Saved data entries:
-----
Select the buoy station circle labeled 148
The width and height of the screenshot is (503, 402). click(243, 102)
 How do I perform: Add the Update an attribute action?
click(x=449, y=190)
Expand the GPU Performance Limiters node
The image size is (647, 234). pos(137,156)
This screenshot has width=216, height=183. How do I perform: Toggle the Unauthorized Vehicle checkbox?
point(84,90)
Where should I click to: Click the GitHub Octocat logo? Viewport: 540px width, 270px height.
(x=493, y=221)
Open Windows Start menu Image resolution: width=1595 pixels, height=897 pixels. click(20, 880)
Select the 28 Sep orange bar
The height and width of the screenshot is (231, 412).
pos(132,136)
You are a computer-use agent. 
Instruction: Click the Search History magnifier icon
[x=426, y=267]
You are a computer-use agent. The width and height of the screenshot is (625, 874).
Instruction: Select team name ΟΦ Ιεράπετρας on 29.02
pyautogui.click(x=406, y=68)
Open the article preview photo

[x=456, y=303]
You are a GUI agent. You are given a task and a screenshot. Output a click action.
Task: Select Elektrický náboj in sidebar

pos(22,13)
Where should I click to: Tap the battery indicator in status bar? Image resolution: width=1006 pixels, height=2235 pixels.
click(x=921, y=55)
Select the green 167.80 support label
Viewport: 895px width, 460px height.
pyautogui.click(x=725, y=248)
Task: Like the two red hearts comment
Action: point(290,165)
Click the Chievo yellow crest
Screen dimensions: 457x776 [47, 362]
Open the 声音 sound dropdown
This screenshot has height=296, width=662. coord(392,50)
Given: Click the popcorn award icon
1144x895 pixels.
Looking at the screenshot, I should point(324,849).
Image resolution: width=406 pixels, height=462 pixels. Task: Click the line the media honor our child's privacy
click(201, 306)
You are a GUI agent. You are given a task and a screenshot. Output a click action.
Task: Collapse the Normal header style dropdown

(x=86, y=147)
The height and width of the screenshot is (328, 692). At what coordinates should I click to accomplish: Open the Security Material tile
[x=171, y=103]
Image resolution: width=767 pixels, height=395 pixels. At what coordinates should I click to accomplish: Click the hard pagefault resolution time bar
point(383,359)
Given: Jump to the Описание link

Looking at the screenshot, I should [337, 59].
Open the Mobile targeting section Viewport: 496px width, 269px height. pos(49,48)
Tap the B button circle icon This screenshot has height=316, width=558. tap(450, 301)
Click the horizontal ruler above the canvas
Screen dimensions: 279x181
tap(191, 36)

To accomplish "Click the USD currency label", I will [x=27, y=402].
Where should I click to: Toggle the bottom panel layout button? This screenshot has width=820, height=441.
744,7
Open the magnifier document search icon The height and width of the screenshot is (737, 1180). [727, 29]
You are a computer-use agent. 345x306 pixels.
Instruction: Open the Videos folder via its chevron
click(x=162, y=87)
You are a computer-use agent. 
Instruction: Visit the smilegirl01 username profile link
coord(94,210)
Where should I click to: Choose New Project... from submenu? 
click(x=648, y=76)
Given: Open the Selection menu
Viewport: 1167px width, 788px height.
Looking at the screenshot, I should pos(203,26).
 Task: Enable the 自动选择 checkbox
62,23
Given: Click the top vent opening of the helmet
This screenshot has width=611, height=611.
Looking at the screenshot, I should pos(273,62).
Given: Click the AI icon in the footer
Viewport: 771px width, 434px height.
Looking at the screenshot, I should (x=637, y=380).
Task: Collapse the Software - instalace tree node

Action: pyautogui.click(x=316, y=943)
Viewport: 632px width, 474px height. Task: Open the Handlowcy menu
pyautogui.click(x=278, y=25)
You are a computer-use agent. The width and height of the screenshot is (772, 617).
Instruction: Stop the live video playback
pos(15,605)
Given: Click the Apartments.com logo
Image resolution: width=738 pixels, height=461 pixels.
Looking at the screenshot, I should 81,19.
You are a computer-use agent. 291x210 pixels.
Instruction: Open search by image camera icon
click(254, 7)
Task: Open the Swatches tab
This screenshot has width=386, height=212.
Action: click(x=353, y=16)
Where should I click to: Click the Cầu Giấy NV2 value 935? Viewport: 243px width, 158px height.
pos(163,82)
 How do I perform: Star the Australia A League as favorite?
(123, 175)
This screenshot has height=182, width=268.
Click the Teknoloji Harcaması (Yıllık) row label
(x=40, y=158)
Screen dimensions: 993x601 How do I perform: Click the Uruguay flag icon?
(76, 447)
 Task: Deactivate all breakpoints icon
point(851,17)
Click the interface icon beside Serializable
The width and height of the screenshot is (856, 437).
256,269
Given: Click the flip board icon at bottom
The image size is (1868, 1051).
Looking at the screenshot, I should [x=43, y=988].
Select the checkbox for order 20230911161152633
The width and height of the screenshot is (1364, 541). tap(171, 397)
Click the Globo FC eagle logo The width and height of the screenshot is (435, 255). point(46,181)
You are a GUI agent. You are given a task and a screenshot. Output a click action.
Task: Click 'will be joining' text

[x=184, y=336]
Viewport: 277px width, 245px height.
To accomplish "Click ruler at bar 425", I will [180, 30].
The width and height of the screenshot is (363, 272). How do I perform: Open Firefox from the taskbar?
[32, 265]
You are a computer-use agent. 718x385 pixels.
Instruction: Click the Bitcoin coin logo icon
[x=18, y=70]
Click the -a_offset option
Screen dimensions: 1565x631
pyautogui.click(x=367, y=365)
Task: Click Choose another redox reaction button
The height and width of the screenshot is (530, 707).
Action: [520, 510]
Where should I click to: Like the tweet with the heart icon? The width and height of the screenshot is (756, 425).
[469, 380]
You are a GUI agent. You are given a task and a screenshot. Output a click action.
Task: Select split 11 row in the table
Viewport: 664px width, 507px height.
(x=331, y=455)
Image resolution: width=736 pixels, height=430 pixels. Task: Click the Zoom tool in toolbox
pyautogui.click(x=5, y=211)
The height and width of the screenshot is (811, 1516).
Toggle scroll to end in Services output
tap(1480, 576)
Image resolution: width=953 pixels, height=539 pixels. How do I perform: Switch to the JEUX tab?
-----
WORK REQUIRED: Repeat the entries. Keep each one exactly as written.

WRITTEN ANSWER:
Select the buoy station circle labeled 148
The width and height of the screenshot is (503, 402). click(243, 102)
 How do I perform: Add the Update an attribute action?
click(x=449, y=190)
Expand the GPU Performance Limiters node
The image size is (647, 234). pos(137,156)
This screenshot has width=216, height=183. How do I perform: Toggle the Unauthorized Vehicle checkbox?
point(84,90)
Where should I click to: Click the GitHub Octocat logo? Viewport: 540px width, 270px height.
(x=493, y=221)
Open Windows Start menu Image resolution: width=1595 pixels, height=897 pixels. click(20, 880)
Select the 28 Sep orange bar
The height and width of the screenshot is (231, 412).
pos(132,136)
You are a computer-use agent. 
Instruction: Click the Search History magnifier icon
[x=426, y=267]
You are a computer-use agent. The width and height of the screenshot is (625, 874).
Instruction: Select team name ΟΦ Ιεράπετρας on 29.02
pyautogui.click(x=406, y=68)
Open the article preview photo

[x=456, y=303]
You are a GUI agent. You are given a task and a screenshot. Output a click action.
Task: Select Elektrický náboj in sidebar

pos(22,13)
Where should I click to: Tap the battery indicator in status bar? Image resolution: width=1006 pixels, height=2235 pixels.
click(x=921, y=55)
Select the green 167.80 support label
Viewport: 895px width, 460px height.
pyautogui.click(x=725, y=248)
Task: Like the two red hearts comment
Action: point(290,165)
Click the Chievo yellow crest
Screen dimensions: 457x776 [47, 362]
Open the 声音 sound dropdown
This screenshot has height=296, width=662. coord(392,50)
Given: Click the popcorn award icon
1144x895 pixels.
Looking at the screenshot, I should point(324,849).
Image resolution: width=406 pixels, height=462 pixels. Task: Click the line the media honor our child's privacy
click(201, 306)
You are a GUI agent. You are given a task and a screenshot. Output a click action.
Task: Collapse the Normal header style dropdown

(x=86, y=147)
The height and width of the screenshot is (328, 692). At what coordinates should I click to accomplish: Open the Security Material tile
[x=171, y=103]
Image resolution: width=767 pixels, height=395 pixels. At what coordinates should I click to accomplish: Click the hard pagefault resolution time bar
point(383,359)
Given: Jump to the Описание link

Looking at the screenshot, I should [337, 59].
Open the Mobile targeting section Viewport: 496px width, 269px height. pos(49,48)
Tap the B button circle icon This screenshot has height=316, width=558. tap(450, 301)
Click the horizontal ruler above the canvas
Screen dimensions: 279x181
tap(191, 36)

To accomplish "Click the USD currency label", I will [x=27, y=402].
Where should I click to: Toggle the bottom panel layout button? This screenshot has width=820, height=441.
744,7
Open the magnifier document search icon The height and width of the screenshot is (737, 1180). [727, 29]
You are a computer-use agent. 345x306 pixels.
Instruction: Open the Videos folder via its chevron
click(x=162, y=87)
You are a computer-use agent. 
Instruction: Visit the smilegirl01 username profile link
coord(94,210)
Where should I click to: Choose New Project... from submenu? 
click(x=648, y=76)
Given: Open the Selection menu
Viewport: 1167px width, 788px height.
Looking at the screenshot, I should pos(203,26).
 Task: Enable the 自动选择 checkbox
62,23
Given: Click the top vent opening of the helmet
This screenshot has width=611, height=611.
Looking at the screenshot, I should pos(273,62).
Given: Click the AI icon in the footer
Viewport: 771px width, 434px height.
Looking at the screenshot, I should (x=637, y=380).
Task: Collapse the Software - instalace tree node

Action: pyautogui.click(x=316, y=943)
Viewport: 632px width, 474px height. Task: Open the Handlowcy menu
pyautogui.click(x=278, y=25)
You are a computer-use agent. The width and height of the screenshot is (772, 617).
Instruction: Stop the live video playback
pos(15,605)
Given: Click the Apartments.com logo
Image resolution: width=738 pixels, height=461 pixels.
Looking at the screenshot, I should 81,19.
You are a computer-use agent. 291x210 pixels.
Instruction: Open search by image camera icon
click(254, 7)
Task: Open the Swatches tab
This screenshot has width=386, height=212.
Action: click(x=353, y=16)
Where should I click to: Click the Cầu Giấy NV2 value 935? Viewport: 243px width, 158px height.
pos(163,82)
 How do I perform: Star the Australia A League as favorite?
(123, 175)
This screenshot has height=182, width=268.
Click the Teknoloji Harcaması (Yıllık) row label
(x=40, y=158)
Screen dimensions: 993x601 How do I perform: Click the Uruguay flag icon?
(76, 447)
 Task: Deactivate all breakpoints icon
point(851,17)
Click the interface icon beside Serializable
The width and height of the screenshot is (856, 437).
256,269
Given: Click the flip board icon at bottom
The image size is (1868, 1051).
Looking at the screenshot, I should [x=43, y=988].
Select the checkbox for order 20230911161152633
The width and height of the screenshot is (1364, 541). tap(171, 397)
Click the Globo FC eagle logo The width and height of the screenshot is (435, 255). point(46,181)
You are a GUI agent. You are given a task and a screenshot. Output a click action.
Task: Click 'will be joining' text

[x=184, y=336]
Viewport: 277px width, 245px height.
To accomplish "Click ruler at bar 425", I will [180, 30].
The width and height of the screenshot is (363, 272). How do I perform: Open Firefox from the taskbar?
[32, 265]
You are a computer-use agent. 718x385 pixels.
Instruction: Click the Bitcoin coin logo icon
[x=18, y=70]
Click the -a_offset option
Screen dimensions: 1565x631
pyautogui.click(x=367, y=365)
Task: Click Choose another redox reaction button
The height and width of the screenshot is (530, 707).
Action: [520, 510]
Where should I click to: Like the tweet with the heart icon? The width and height of the screenshot is (756, 425).
[469, 380]
You are a GUI agent. You are given a task and a screenshot. Output a click action.
Task: Select split 11 row in the table
Viewport: 664px width, 507px height.
(x=331, y=455)
Image resolution: width=736 pixels, height=430 pixels. Task: Click the Zoom tool in toolbox
pyautogui.click(x=5, y=211)
The height and width of the screenshot is (811, 1516).
Toggle scroll to end in Services output
tap(1480, 576)
Image resolution: width=953 pixels, height=539 pixels. How do I perform: Switch to the JEUX tab?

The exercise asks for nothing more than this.